Tuesday morning came and he woke to a wet thump of something striking the kitchen table down below. Perhaps he should have risked going down there the day before, because sound down there meant she was moving again and was probably hungry. He could hear the quiet creaks of the house and the sensation of movement just beyond the haven of the door he no longer dared open.
The creak of the floorboard, the rustle of the carpet, that could too easily be the quiet pad of her withered feet shuffling in rigid steps. To and from, from and to, creeping toward his bedroom door and back away again, waiting to catch him loitering in the open space. It was fair game out there. She must be very hungry and very, very angry.
It was safe inside his room, he assured himself. It always was. Ever since the accident, she could not walk two paces, let alone the seven steps that separated their rooms. But that was in the world of before, not the Tuesday world of now.

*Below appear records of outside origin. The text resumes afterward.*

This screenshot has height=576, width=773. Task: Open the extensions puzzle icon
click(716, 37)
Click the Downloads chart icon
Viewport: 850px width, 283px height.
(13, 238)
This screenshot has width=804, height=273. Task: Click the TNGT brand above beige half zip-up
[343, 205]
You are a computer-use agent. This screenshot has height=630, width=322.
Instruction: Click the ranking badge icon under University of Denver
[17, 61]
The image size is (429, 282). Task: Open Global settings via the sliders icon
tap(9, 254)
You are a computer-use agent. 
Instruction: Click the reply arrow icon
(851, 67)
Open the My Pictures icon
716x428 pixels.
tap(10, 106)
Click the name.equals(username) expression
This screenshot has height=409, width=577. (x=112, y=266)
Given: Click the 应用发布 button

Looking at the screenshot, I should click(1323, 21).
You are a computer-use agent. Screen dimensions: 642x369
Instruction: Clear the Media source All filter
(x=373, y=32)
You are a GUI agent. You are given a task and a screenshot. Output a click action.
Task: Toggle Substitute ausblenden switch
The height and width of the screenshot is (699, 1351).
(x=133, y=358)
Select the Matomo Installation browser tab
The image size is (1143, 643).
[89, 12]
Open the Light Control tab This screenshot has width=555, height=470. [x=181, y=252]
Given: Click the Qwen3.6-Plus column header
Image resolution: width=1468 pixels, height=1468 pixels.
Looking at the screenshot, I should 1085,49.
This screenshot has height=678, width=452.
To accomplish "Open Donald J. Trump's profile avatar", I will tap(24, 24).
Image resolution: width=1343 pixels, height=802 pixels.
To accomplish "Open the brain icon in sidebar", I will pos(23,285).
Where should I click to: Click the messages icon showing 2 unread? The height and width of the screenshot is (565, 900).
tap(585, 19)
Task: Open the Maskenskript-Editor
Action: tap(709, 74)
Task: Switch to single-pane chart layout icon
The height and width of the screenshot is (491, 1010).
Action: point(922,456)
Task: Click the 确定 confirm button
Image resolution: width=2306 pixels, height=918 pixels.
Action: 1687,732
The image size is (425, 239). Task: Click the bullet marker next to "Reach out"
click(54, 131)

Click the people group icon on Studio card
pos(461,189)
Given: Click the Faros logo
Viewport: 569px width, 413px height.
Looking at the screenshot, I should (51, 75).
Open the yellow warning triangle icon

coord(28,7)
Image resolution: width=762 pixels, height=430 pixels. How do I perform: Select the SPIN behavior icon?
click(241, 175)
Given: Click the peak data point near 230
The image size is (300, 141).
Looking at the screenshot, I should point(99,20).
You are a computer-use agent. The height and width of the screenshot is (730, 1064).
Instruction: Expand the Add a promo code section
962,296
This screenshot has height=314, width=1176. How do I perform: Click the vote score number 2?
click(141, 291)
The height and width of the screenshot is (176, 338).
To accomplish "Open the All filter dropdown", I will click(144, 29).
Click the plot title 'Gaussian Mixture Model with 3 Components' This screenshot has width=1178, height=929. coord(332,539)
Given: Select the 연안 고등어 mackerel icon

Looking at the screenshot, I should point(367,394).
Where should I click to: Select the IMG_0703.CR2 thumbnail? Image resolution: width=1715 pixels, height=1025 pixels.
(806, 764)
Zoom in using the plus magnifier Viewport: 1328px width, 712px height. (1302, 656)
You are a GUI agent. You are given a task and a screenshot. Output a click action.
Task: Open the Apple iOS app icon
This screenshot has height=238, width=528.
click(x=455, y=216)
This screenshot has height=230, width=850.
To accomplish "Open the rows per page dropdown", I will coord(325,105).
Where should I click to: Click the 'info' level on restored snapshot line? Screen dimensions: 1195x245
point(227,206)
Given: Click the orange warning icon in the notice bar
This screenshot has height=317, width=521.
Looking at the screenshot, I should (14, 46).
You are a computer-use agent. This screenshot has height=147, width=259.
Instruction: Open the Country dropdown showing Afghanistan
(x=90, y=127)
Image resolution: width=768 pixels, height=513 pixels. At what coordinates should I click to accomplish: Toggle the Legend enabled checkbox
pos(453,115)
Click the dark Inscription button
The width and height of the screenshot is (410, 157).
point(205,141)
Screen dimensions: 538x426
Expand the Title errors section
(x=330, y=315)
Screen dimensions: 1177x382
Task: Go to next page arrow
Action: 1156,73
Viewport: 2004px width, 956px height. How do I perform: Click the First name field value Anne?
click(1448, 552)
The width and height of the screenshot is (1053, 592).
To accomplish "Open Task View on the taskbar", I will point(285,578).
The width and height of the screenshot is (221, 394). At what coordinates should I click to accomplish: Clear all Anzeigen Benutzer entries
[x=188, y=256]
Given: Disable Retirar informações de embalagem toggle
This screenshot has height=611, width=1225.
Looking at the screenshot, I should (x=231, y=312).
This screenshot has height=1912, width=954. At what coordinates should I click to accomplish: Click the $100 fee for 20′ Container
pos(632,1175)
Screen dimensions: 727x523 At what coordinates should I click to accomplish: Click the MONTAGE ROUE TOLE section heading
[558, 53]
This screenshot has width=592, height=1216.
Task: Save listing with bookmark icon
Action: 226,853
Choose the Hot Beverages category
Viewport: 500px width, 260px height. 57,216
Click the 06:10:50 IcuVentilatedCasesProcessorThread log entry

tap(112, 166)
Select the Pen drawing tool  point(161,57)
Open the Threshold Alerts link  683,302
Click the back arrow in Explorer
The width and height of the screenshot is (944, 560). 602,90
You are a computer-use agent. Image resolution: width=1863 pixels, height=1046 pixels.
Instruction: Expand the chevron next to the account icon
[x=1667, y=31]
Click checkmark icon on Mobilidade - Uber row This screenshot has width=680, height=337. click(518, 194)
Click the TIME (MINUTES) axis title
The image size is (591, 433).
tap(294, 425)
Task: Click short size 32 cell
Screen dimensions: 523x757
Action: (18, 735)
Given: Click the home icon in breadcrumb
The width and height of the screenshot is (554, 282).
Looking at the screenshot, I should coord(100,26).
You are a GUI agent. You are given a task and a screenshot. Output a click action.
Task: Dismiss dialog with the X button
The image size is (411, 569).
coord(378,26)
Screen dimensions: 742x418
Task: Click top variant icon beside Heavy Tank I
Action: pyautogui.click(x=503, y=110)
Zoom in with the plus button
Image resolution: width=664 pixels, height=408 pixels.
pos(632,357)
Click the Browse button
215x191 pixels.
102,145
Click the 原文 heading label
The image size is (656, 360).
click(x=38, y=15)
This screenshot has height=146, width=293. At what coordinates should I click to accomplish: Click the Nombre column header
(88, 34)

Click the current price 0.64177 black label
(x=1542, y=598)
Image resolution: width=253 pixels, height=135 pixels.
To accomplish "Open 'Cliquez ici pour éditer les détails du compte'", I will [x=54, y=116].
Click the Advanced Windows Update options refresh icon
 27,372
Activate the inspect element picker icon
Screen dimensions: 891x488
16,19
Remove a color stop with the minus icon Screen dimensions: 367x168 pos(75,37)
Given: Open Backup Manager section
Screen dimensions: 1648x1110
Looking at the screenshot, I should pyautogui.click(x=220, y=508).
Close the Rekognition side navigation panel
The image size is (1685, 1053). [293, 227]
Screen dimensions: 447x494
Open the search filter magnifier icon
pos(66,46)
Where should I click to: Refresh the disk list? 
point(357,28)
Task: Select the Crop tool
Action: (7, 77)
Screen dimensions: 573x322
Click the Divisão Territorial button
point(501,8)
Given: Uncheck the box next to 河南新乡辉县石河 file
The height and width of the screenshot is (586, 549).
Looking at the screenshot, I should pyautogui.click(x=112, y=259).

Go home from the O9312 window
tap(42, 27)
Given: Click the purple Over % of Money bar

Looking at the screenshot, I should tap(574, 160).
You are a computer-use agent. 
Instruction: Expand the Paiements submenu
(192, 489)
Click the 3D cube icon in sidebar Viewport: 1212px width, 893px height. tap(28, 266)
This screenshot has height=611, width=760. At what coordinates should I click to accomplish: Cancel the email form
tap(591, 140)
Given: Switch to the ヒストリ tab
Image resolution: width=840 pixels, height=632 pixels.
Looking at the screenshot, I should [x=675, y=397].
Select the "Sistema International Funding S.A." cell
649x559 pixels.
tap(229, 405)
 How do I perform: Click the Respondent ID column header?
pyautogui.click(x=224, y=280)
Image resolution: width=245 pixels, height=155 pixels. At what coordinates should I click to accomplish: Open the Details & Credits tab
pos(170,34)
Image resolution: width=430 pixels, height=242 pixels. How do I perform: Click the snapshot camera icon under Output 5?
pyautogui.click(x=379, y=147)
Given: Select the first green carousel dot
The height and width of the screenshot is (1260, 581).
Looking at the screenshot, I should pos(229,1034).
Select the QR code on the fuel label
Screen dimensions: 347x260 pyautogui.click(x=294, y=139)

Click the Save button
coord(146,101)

Was she on the stairs? In her room? He pressed his ear against the wall the floor, the door, but the sounds seemed to come from everywhere and though he listened with as much diligence as he could muster, he could not be sure. He was, however, quite sure that each padding, creaking step she took could bring her closer.
And she was coming closer.
He tried to count her steps, but they seemed to come from all directions, all creeping toward him, without order or pattern. How many would it take her to reach the bedroom door? Surely not many, by now. How long until she needed no steps at all, until she could burrow through the wall without rising from her bed and snatch ahold of him? Would she even wait that long?
He stared at the door handle, his eyes stinging and blurred from lack of sleep, from sweat, from tears. How long until it began to turn under rotting fingers?
Not long. Not long.
Quite sane, he assured himself, and wept.